Brett Johnson, an attorney for the opposition committee, argued in court that the rule for disclosing an initiative's sponsor is "very, very clear."

“If the NRA is coming to town, and they’re going to pass an initiative, NRA needs to be within the name of the organization. If the Sierra Club is, same exact situation," Johnson told Judge Daniel Kiley.

The Clean Energy campaign failed to comply in two respects, the opponents argued.

For one, the Clean Energy campaign committee listed a nonexistent LLC when the campaign filed a statement of organization on February 9. Paperwork to create that LLC wouldn't get filed until over two weeks later, on February 27.

Even more pointed is the second accusation in the lawsuit, which says that the Clean Energy campaign used its LLC as a "shell" company to hide NextGen's involvement. All the while, NextGen poured money into the Clean Energy committee, as opposed to the committee raising money on its own.

According to the Clean Energy campaign's latest campaign finance filing, NextGen has funded the Arizona initiative with over $4.4 million in contributions.

Deciphering the involvement of an unnamed political organization should not be the responsibility of "people who oppose an out-of-state body coming to Arizona," Johnson argued in court.

The name of the Clean Energy committee should have included a reference to NextGen when they filed the initiative, he said. If a group with a repugnant agenda wanted to pass an initiative in Arizona, Johnson theorized, voters would obviously want to know the name of the group spearheading the ballot measure.

For what it's worth, Johnson didn't address whether voters might also want to know that the parent company of APS has waged a big-money war against the Clean Energy initiative, funneling millions to the opposition committee that he represents.

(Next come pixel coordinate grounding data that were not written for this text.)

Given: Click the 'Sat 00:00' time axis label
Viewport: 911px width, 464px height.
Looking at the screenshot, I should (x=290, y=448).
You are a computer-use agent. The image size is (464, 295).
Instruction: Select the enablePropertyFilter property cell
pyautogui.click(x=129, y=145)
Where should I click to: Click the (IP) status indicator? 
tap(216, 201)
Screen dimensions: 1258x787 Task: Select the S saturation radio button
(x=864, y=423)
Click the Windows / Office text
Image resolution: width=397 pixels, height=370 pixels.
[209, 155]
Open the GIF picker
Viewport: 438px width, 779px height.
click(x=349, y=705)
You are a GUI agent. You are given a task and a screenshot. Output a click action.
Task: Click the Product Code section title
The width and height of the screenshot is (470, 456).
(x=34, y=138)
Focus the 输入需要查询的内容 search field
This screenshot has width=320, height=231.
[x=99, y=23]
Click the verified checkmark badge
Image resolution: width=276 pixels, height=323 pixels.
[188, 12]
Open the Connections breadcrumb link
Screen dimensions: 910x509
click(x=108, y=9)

An attorney for the Clean Energy campaign conceded that for a few weeks in February, the initiative had no sponsor.

“We don’t dispute that there was a period of time when there was no sponsor listed," Jim Barton told the judge. "Nor do we dispute that we added the LLC after the LLC was formed.”

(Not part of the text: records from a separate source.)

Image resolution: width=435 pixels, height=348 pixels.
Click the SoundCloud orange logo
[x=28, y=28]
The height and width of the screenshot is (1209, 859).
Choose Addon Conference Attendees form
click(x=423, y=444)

“I don’t think it matters," he added.

Even if the campaign had no sponsor at first, Barton argued, this sort of violation should be addressed through the attorney general issuing a fine – not by the wholesale striking of signatures, which would effectively kill the initiative on a technicality.

Plus, Barton said, the opponents allege that NextGen was the de facto "sponsor" simply because Steyer's group donated money, but by that logic, everyone who donates to a campaign committee qualifies as a "sponsor," in a way.

"That would be a very unusual way to read ‘sponsor,’ because each person who gave then would also be a sponsor. Any person who gave money – you’d have all kinds of sponsors," Barton said.

Every dollar that was contributed to the Clean Energy campaign was disclosed in the campaign finance reports, Barton emphasized.

The arguments on Monday also dealt with the opponents' request that county recorders pore over hundreds of thousands of individual signatures from the 480,000-plus submitted by the Clean Energy team.

County officials have described that as an unprecedented task. Ordinarily, recorders review a 5 percent sample of a ballot measure's signature total, and use the validity rate from those results to judge the entire batch.

Jessica Sabo, an attorney representing Yavapai County, told Judge Kiley that county recorders do not even have the authority for the broad signature review demanded by the clean energy opponents.

“My understanding is that there has never been a line-by-line check – requested or completed – on an initiative," Sabo concluded. "And that is all that I have to say.”

Kiley was hard to read during the arguments.

The judge occasionally prodded the two sides on their logic, and at one point pushed for a specific timeline of dates during the discussion of the Clean Energy campaign's paperwork, or lack thereof.

The parties set a status conference for later this week, but Kiley gave no indication of when or if he might grant a summary judgment in advance of a trial, currently scheduled for August 20.